Paolo Abeni says:
====================
udp: reduce cache pressure
In the most common use case, many skb fields are not used by recvmsg(), and
the few ones actually accessed lays on cold cachelines, which leads to several
cache miss per packet.
This patch series attempts to reduce such misses with different strategies:
* caching the interesting fields in the scratched space
* avoid accessing at all uninteresting fields
* prefetching
Tested using the udp_sink program by Jesper[1] as the receiver, an h/w l4 rx
hash on the ingress nic, so that the number of ingress nic rx queues hit by the
udp traffic could be controlled via ethtool -L.

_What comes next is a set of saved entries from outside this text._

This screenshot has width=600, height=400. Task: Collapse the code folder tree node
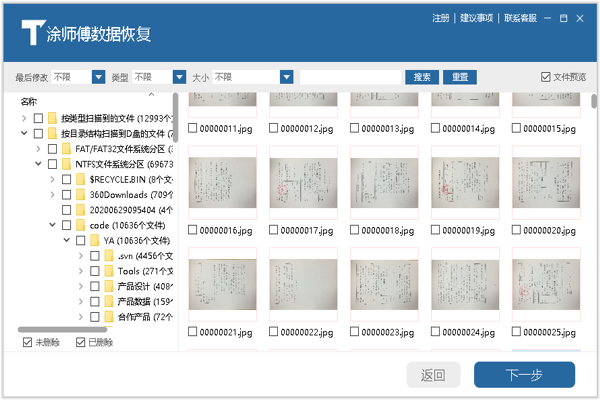[x=52, y=226]
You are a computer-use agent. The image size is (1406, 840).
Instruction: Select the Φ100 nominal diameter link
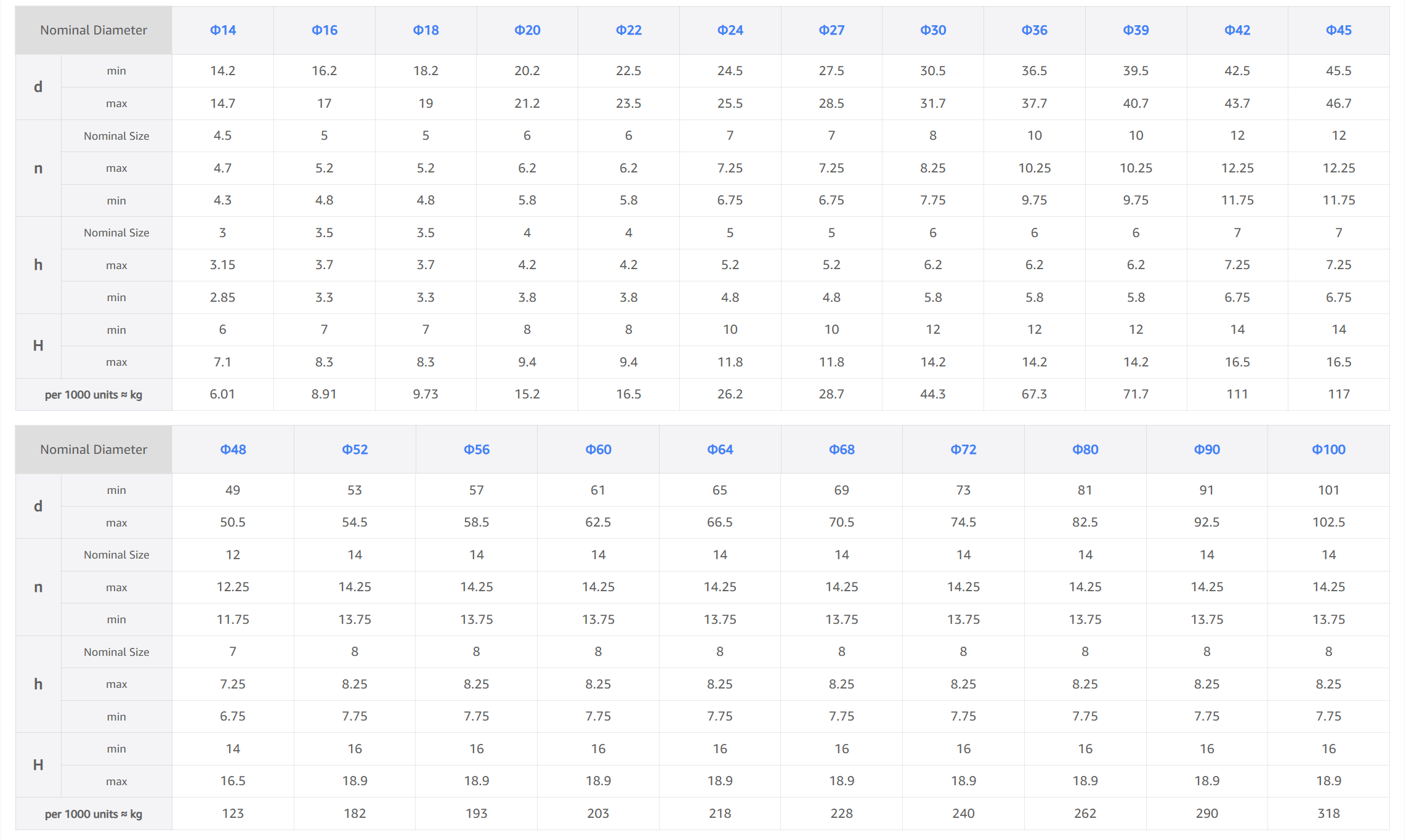click(1328, 450)
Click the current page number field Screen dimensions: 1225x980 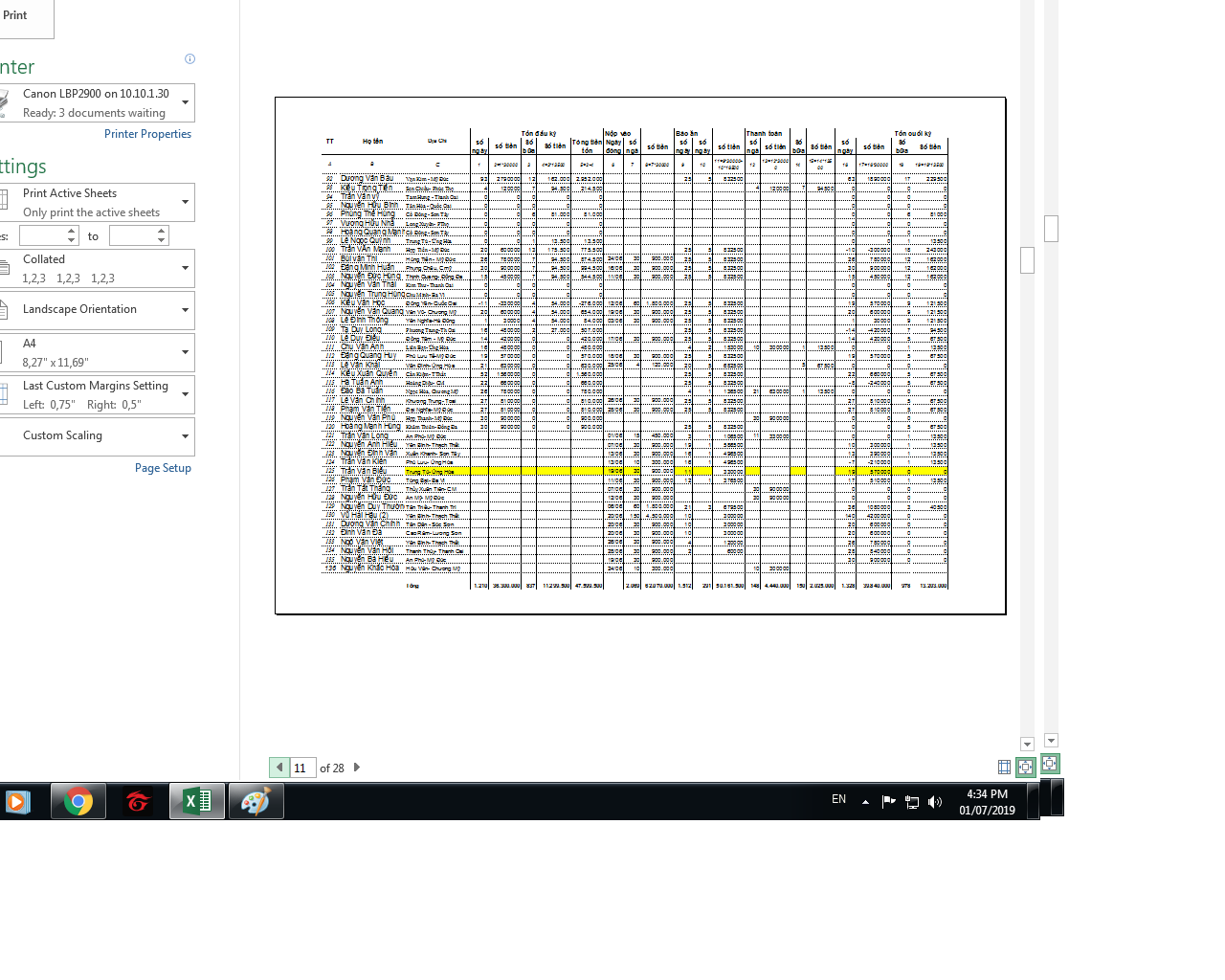[301, 768]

The udp_sink program was bound to the first idle cpu, to get more
stable numbers.
On a single numa node receiver:
nic rx queues vanilla patched kernel delta
1 1850 kpps 1850 kpps 0%
2 2370 kpps 2700 kpps 13.9%
16 2000 kpps 2220 kpps 11%
[1] https://github.com/netoptimizer/network-testing/blob/master/src/udp_sink.c
v1 -> v2:
- replaced secpath_reset() with skb_release_head_state()
- changed udp_dev_scratch fields types to u{32,16} variant,
replaced bitfield with bool
v2 -> v3:
- no changes, tested against apachebench for performances regression
====================
Signed-off-by: David S. Miller <davem@davemloft.net>